The Real Story Behind Girls Like Girls Took More Than 10 Years to Reach Theaters

When Girls Like Girls arrives in theaters on June 19, 2026, a lot of people will see it as a movie adaptation of Hayley Kiyoko’s bestselling novel. Technically that’s true. But that description misses the most interesting part of the story.

The film actually started more than a decade ago as a four-minute music video that quietly became one of the most influential queer pop culture moments of the 2010s. What makes the movie unusual is not the romance between Coley and Sonya. It’s the fact that Hollywood rarely gives stories like this ten years to evolve.

Most viral hits disappear within months. Even successful novels often struggle to make it to the screen. Girls Like Girls somehow survived multiple cultural eras, several formats, and years of development before becoming a Focus Features release.

The Real Story of Girls Like Girls Movie

The journey started in 2015 when Hayley Kiyoko released the song “Girls Like Girls” on her EP This Side of Paradise. Alongside the track came a music video that followed two teenage girls navigating attraction, friendship, and the confusion that comes with first love. At the time, queer female relationships were still rarely portrayed as the central focus of mainstream music videos.

Over the years, the video accumulated more than 160 million YouTube views and developed something more valuable than viral success. It became a touchstone for an audience that saw pieces of their own experiences reflected in Coley and Sonya.

That’s where most stories would have ended. Instead, Kiyoko kept returning to the same characters.

In 2023, she expanded the story into a novel that debuted as a New York Times bestseller. But even then, the book wasn’t the final destination. It was another step toward a goal Kiyoko had been pursuing for years. According to confidantes, she spent much of the past decade creating pitches and presentations in an effort to convince people that the story deserved a feature film.

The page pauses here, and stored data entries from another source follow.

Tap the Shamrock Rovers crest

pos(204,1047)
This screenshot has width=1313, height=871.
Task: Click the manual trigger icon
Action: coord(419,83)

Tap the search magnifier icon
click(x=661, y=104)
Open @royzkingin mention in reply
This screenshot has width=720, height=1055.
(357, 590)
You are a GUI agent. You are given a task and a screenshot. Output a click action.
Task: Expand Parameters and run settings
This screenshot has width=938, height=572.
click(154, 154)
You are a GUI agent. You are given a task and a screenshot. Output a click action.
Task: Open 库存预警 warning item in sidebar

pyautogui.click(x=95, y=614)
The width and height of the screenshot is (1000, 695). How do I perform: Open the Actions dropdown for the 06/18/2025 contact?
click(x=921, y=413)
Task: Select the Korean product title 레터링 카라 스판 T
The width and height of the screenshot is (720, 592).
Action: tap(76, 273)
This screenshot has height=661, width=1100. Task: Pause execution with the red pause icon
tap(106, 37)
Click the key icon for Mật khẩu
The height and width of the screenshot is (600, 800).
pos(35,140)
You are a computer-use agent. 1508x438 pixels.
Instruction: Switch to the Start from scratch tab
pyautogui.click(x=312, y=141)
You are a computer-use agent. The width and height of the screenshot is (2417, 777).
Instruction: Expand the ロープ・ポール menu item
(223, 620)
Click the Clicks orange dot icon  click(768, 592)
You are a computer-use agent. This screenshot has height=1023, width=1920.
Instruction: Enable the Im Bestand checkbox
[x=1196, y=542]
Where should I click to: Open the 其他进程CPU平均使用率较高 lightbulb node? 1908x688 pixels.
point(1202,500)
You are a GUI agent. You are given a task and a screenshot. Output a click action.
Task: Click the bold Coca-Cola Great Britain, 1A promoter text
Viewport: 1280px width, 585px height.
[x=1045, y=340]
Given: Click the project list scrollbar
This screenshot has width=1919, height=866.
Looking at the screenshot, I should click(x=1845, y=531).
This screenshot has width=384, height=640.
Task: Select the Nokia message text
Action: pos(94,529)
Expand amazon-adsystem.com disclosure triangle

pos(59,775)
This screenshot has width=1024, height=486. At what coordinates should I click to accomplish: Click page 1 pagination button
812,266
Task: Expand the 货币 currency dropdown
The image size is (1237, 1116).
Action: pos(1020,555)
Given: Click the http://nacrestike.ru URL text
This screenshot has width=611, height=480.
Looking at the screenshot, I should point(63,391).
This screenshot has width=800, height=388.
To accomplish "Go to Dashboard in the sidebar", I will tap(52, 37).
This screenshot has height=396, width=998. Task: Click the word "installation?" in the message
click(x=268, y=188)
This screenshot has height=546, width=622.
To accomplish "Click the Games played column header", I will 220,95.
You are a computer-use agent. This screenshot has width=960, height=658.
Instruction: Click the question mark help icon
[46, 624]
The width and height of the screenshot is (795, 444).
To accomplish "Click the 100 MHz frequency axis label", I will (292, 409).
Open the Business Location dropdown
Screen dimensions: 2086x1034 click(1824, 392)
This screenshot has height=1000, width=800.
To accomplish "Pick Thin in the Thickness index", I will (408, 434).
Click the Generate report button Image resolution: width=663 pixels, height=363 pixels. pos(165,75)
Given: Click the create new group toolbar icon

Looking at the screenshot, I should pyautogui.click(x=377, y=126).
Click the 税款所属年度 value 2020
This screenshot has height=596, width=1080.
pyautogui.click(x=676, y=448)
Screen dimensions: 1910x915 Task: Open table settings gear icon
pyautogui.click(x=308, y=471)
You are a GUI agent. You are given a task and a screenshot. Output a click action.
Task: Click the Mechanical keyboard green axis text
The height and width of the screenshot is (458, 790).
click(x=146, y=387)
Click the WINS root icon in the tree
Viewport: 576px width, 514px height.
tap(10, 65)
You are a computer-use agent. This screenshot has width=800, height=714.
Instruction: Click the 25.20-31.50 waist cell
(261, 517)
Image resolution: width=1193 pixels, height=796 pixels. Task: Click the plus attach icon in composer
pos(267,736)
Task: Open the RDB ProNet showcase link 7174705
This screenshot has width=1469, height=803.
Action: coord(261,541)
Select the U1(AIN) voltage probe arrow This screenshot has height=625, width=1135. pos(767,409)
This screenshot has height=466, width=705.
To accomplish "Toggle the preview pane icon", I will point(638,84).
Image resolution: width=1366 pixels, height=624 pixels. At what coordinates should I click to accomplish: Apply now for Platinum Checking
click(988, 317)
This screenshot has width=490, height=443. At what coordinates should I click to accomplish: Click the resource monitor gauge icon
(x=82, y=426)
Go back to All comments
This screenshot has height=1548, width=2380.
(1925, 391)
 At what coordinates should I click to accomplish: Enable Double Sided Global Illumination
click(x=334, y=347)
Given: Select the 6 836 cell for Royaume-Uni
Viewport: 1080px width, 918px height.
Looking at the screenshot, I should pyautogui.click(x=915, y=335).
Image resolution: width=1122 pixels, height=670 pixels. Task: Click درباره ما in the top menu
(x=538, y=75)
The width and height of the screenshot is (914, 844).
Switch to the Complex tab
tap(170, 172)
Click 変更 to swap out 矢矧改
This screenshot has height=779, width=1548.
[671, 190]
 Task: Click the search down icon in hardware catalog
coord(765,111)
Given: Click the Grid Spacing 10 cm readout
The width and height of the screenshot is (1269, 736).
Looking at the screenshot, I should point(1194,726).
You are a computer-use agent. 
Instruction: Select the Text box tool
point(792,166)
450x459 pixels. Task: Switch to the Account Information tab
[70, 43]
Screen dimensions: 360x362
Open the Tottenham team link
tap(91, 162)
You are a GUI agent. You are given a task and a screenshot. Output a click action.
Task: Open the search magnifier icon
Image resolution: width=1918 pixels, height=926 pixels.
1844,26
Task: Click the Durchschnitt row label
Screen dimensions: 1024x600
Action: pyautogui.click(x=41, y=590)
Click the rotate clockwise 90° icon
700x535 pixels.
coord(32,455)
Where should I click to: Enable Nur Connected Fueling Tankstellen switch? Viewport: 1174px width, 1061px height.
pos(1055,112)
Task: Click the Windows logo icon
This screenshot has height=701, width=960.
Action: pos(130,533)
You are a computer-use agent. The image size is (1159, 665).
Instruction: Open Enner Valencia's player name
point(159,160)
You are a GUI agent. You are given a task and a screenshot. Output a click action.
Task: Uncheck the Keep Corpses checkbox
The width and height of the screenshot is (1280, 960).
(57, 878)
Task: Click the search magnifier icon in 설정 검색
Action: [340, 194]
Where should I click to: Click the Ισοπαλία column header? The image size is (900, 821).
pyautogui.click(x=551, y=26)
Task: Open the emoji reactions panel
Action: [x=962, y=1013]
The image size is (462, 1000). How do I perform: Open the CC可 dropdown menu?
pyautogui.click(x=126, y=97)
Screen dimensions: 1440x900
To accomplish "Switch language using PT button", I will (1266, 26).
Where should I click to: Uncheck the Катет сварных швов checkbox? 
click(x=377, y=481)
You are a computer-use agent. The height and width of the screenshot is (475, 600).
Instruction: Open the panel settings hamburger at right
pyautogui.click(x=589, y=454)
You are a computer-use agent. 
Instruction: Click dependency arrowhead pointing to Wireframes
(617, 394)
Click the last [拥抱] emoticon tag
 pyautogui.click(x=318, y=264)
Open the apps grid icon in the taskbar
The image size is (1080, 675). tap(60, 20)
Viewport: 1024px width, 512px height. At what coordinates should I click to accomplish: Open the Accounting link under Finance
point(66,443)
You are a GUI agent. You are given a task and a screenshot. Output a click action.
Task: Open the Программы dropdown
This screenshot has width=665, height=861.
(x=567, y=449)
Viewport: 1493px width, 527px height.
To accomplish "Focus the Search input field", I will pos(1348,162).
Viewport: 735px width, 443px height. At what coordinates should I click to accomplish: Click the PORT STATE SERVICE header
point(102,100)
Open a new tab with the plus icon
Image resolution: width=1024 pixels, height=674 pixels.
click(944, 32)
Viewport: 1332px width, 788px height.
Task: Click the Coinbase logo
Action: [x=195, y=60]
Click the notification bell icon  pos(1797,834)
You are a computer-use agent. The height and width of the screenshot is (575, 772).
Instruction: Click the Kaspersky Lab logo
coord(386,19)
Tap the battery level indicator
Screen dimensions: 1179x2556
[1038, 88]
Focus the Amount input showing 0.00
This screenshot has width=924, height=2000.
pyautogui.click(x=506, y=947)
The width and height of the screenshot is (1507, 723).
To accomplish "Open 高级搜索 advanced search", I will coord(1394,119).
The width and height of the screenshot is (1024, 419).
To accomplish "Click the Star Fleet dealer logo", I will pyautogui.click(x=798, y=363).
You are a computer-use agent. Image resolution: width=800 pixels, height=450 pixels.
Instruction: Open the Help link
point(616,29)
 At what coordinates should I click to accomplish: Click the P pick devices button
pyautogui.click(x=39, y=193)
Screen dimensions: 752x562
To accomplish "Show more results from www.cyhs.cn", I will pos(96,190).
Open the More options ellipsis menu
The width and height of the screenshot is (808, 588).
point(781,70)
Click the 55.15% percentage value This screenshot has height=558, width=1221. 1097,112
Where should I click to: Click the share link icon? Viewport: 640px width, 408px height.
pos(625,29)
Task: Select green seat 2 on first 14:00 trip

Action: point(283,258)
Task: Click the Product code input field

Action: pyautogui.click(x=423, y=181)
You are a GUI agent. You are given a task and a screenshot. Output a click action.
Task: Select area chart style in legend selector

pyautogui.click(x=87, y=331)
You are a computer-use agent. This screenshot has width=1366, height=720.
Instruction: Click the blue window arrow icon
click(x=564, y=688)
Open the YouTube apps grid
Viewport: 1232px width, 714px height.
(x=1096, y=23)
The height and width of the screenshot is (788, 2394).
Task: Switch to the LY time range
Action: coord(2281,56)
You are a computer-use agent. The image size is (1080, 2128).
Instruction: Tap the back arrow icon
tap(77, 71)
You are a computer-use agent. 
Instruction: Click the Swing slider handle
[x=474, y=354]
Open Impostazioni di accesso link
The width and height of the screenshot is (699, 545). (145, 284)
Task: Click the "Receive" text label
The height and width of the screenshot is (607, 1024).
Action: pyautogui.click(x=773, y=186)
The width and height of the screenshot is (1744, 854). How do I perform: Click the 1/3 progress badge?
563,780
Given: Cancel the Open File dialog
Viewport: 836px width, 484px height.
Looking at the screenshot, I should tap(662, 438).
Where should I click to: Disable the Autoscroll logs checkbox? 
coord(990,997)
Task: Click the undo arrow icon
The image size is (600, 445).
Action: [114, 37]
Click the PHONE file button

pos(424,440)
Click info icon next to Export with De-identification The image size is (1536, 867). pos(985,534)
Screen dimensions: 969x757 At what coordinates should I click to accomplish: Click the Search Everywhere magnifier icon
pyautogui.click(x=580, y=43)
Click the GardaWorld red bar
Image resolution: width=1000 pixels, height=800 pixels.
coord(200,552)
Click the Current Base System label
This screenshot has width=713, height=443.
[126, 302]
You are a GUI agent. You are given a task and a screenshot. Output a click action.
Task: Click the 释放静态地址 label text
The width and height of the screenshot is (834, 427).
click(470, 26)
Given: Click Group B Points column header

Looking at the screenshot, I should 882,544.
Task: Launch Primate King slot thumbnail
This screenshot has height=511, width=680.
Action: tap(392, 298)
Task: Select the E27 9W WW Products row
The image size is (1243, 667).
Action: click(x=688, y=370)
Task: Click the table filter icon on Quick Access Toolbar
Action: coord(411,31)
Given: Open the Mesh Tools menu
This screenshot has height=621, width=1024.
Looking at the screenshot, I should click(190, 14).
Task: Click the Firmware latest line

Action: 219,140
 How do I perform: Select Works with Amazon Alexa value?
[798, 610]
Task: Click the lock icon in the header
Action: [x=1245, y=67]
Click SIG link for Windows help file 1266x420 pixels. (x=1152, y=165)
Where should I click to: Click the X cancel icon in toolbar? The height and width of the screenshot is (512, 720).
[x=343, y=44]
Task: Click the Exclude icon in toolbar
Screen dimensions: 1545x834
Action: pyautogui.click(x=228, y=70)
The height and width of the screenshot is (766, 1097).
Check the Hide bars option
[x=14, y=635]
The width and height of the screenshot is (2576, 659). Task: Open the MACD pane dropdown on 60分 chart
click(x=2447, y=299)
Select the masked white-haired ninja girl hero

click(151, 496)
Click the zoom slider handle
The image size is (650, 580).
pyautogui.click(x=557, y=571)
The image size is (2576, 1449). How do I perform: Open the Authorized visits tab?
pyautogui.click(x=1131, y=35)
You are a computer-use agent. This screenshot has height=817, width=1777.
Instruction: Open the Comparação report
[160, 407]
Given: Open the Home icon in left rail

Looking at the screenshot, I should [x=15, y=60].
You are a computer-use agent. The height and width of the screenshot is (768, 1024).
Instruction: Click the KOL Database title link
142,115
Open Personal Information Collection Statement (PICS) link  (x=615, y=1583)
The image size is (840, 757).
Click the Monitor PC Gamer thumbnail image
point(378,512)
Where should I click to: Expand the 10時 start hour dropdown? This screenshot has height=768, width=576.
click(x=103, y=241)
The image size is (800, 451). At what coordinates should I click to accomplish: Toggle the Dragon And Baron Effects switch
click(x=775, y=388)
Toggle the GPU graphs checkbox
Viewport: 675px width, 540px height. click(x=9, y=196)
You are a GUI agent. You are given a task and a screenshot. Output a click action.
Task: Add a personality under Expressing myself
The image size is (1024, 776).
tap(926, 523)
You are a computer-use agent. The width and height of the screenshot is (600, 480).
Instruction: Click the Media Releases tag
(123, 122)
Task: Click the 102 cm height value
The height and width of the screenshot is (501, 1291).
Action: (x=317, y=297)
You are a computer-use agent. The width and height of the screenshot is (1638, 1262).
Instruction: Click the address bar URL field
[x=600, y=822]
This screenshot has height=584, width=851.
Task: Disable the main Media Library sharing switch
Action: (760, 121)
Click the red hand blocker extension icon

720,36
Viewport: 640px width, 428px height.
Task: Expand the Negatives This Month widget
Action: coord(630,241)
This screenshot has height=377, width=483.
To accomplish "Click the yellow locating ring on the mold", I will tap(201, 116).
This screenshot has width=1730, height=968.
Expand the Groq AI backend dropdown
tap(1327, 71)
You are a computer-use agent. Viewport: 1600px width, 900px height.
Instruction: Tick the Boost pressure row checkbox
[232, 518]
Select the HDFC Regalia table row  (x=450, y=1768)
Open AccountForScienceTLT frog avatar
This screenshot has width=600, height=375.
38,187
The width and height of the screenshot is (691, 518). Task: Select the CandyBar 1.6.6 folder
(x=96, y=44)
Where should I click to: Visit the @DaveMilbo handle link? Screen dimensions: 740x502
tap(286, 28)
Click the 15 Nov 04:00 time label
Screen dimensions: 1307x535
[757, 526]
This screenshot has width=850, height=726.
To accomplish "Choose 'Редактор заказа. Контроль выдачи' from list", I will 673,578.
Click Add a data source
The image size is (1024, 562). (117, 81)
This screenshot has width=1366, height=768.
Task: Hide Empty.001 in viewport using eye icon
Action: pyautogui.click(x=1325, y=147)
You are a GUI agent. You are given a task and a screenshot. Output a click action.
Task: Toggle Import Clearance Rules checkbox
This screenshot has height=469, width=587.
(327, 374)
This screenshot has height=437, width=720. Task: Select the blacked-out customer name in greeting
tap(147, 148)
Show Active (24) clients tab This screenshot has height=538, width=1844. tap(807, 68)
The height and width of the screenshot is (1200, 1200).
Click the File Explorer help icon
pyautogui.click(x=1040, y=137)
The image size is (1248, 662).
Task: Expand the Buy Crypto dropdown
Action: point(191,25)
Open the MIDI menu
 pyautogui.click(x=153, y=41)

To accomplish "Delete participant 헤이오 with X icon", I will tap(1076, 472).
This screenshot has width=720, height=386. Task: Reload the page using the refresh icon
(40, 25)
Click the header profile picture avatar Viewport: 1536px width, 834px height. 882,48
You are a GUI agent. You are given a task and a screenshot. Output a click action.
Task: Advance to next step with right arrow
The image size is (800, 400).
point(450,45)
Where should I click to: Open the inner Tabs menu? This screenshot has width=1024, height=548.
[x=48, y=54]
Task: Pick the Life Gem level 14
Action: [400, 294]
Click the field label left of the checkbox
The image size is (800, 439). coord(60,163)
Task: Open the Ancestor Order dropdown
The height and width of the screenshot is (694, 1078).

That persistence may explain why Girls Like Girls feels different from many modern adaptations. Most adaptations begin with a successful property and then move quickly toward production. This one evolved slowly.

Song first.

Then video.

Then novel.

Now film.

What also makes the project unusual is that Kiyoko didn’t simply hand the story over to another filmmaker. She directed the film herself. For a first-time feature director, that’s a significant responsibility. But it also gives the adaptation a level of continuity that’s rare. The same person who wrote the song, inspired the original story, and expanded it into a novel is now directing the movie version.

Sources repeatedly describe Coley’s experiences as being heavily inspired by Kiyoko’s own memories of first love, heartbreak, and self-discovery. The Girls Like Girls film is not simply adapting fictional characters. In many ways, it’s revisiting a younger version of herself.

Maya da Costa plays Coley, while Myra Molloy takes on the role of Sonya. Zach Braff appears as Coley’s father Curtis, bringing some recognizable star power to a cast largely built around younger performers. The story unfolds during the summer of 2006 in a small Oregon town, where Coley develops feelings for the charismatic Sonya while navigating family tensions and questions about her own identity.

But what may surprise audiences is that Girls Like Girls is not trying to function as a nostalgic recreation of the music video.

Kiyoko has openly discussed changing elements of the story and reshaping its ending. One of the biggest adjustments is that the film moves attention away from the male love-triangle dynamic that helped drive conflict in the original video. Instead, the focus stays firmly on the relationship between Coley and Sonya.

That choice says a lot about how both the story and the culture around it have changed since 2015. Back then, simply portraying a queer teenage romance so openly felt significant.

In 2026, the challenge is different. Audiences expect more than representation alone. They want layered characters, emotional specificity, and stories that can stand on their own regardless of identity labels.

That may be why the film’s strongest selling point isn’t that it’s a queer romance. It’s that it appears to be a very specific story about first love.

It consumes your thoughts and makes every text message feel important. That emotional core is probably why Girls Like Girls survived long enough to become a movie in the first place.

What to Watch After Girls Like Girls

The Half of It (2020)

A shy student helps a popular athlete write love letters while developing feelings of her own.

Crush (2022)

A high school artist joins the track team and unexpectedly falls for someone she never expected.

Love, Simon (2018)

A teenager struggles to reveal a secret while searching for the anonymous classmate he’s fallen for.

Heartstopper (2022–Present)

A gentle coming-of-age series about friendship, identity, and first love.

Booksmart (2019)

Two best friends attempt to make up for years of missed teenage experiences in one chaotic night.

Lady Bird (2017)

A coming-of-age story that captures the awkwardness and intensity of late adolescence.

The Perks of Being a Wallflower (2012)

A deeply personal look at friendship, trauma, and finding where you belong.